### What is being asked
Please present the listing below as a Markdown table with the columns No. and Text, one row per line, numbered in order and leaving out blank lines.

### Recorded data
»»
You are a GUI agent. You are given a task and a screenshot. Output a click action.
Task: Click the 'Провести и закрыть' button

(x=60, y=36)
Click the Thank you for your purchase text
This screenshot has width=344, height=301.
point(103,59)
««
### Reply
| No. | Text |
|---|---|
| 1 | You are a GUI agent. You are given a task and a screenshot. Output a click action. |
| 2 | Task: Click the 'Провести и закрыть' button |
| 3 | (x=60, y=36) |
| 4 | Click the Thank you for your purchase text |
| 5 | This screenshot has width=344, height=301. |
| 6 | point(103,59) |